Sunday, March 11, 2012

Scarecrow strike

From LiveMint Lounge: Scarecrow strike
In the introduction to an anthology of 1970s science fiction stories, Isaac Asimov wistfully says how much he envies anyone who is about to read John W. Campbell Jr’s masterpiece Who Goes There?for the first time. This high praise ensures that anyone who has read the introduction immediately flips to the back to Who Goes There?

Most fans of Matthew Reilly’s thriller novels will have exactly the same feeling when introducing the author’s works to new readers. How lucky you are, they think if not enunciate, that you are about to discover Shane Schofield and Jack West Jr and maghooks and statues made of meteorite fragments and secret army bases and underground treasure chambers and... That list is as limitless as Reilly’s irrepressible, and irresistible, imagination. Over a series of some dozen full-length novels, Reilly has perhaps created a subgenre that is uniquely his: the “cardiac arrest-inducing techno-thriller”.

His plots usually take little more than a page or so to start. Perhaps a top secret weapon has been stolen from a military base, or a head of state is being ambushed during a visit to a remote research facility. Think of these early chapters as the part of the roller coaster where you judder up the hill before being flung down the other side.

Reilly’s latest novel, Scarecrow and the Army of Thieves, begins with an all-but-abandoned Russian weapons base in the Arctic being taken over by a mysterious band of brigands called the Army of Thieves. Some miles away, but of course, our hero Shane “Scarecrow” Schofield is testing new experimental weapons (how convenient), including a small weaponized robot (how much more convenient), with a small force of scientists and US marines (many of whom must and will die).

Scarecrow and the Army of Thieves: By Matthew Reilly, Orion, 416 pages, ­£6.99 Rs 550)

Scarecrow and the Army of Thieves: By Matthew Reilly, Orion, 416 pages, ­£6.99 Rs. 550)
A massive army of bad guys against a small troop of good guys is exciting enough for most thriller novels. But not for Reilly. So we also have a group of French special forces who have a score to settle with Scarecrow, and are looking for him in the Arctic in a large submarine, which is later obliterated in a relatively minor skirmish.

Everyone proceeds to kill everyone else. Sometimes several times over. Also, there are mutant polar bears and a doomsday weapon.
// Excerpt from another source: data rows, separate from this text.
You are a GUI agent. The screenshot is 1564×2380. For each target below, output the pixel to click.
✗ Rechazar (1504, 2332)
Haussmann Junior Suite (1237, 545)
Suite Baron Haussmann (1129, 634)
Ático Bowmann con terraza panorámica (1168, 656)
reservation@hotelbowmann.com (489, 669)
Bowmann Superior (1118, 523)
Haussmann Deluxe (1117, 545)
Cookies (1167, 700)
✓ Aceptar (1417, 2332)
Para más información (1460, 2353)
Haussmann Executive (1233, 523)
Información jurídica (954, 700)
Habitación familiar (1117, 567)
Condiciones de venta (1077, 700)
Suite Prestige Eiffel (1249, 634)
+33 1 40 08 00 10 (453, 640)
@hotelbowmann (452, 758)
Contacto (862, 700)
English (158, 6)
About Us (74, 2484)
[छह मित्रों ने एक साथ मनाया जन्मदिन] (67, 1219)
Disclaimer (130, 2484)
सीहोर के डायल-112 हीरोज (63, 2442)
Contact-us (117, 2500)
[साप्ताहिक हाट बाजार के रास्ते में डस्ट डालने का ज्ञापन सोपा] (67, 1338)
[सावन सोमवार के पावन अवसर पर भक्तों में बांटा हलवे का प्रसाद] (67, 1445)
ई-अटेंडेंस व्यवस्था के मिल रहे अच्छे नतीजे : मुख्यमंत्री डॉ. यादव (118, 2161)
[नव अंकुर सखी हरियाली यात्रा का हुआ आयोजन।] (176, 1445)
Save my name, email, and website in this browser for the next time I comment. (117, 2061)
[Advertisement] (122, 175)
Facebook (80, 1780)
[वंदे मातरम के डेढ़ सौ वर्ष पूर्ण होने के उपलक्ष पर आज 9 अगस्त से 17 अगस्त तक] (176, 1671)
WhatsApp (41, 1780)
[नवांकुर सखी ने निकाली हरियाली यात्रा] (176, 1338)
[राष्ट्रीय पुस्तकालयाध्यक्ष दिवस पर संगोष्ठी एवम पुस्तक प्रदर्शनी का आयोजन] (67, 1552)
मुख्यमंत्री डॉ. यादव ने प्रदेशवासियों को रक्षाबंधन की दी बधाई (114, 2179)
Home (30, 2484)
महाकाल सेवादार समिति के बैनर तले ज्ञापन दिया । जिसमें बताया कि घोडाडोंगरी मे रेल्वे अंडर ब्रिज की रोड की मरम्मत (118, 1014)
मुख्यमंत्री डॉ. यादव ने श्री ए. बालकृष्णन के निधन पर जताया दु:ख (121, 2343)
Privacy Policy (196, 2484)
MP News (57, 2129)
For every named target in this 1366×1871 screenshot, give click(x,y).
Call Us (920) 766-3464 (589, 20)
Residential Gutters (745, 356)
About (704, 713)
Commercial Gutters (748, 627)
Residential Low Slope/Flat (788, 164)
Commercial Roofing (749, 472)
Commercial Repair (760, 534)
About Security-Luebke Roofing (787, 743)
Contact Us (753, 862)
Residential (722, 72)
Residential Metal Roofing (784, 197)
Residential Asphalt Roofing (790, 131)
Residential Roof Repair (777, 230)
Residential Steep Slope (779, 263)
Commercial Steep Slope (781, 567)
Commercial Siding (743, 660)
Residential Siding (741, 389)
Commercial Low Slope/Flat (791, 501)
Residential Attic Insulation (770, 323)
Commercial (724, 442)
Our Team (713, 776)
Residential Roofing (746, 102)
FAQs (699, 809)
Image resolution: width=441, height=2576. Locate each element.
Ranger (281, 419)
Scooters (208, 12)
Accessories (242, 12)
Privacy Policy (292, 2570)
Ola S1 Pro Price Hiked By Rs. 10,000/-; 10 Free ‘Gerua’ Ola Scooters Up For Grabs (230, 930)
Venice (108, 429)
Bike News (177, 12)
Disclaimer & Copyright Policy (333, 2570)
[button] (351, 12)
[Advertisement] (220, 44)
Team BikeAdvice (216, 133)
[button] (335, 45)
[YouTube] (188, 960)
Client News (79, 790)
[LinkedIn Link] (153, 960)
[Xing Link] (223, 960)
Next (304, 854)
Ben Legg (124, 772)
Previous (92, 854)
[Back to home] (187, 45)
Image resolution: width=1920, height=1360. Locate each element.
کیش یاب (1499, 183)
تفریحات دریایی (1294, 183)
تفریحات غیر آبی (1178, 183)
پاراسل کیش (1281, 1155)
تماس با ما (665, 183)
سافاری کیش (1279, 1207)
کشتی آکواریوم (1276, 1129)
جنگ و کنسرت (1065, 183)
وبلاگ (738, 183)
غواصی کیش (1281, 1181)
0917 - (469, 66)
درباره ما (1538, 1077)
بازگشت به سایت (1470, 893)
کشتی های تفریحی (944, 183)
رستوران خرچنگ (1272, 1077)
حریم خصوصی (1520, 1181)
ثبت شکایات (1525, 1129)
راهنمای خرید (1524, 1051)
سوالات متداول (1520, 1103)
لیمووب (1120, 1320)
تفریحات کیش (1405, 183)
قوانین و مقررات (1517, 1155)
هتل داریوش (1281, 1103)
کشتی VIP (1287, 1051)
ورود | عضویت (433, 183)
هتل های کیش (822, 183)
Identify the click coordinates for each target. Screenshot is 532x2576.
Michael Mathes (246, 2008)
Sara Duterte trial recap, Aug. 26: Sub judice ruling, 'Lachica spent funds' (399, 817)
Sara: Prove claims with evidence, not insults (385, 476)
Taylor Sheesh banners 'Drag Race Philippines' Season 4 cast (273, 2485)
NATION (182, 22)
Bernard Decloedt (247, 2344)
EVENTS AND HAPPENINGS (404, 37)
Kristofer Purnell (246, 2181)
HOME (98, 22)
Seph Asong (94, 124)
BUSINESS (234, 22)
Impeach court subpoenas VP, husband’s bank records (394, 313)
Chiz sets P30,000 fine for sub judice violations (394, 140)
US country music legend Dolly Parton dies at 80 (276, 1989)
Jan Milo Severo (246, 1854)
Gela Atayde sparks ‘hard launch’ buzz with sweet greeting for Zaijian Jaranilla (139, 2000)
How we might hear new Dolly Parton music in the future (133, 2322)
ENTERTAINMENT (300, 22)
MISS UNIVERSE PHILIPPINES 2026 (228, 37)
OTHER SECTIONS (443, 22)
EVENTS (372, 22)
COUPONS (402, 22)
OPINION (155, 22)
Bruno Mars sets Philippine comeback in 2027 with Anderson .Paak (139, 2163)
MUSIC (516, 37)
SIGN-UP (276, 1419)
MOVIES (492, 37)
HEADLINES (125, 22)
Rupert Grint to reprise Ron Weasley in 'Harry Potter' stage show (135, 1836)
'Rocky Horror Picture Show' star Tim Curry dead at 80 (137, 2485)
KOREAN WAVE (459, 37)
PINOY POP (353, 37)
Indeed, Reilly might be the first author to overlap the genres of mindless thriller and magical realism.

With around a dozen novels behind him, Reilly now has a formula down pat. All his action happens in remote locations, allowing him to blow up things willy-nilly without worrying about collateral damage. His locations are complex and vague and thus make necessary the crude line diagrams and maps that all his novels have in the beginning. Every chapter ends with a cliff-hanger that is unresolvable by the laws of this universe. The dialogue, an utterly unnecessary distraction here, is always revolting. But most of all, Reilly has developed the ability to co-opt the reader into surrendering every notion of credibility.

This surrender, you could say, is at the heart of all writing. And what Reilly has to offer makes this capitulation wonderfully worthwhile.

Matthew Reilly is by no means good writing. But it is awesome reading.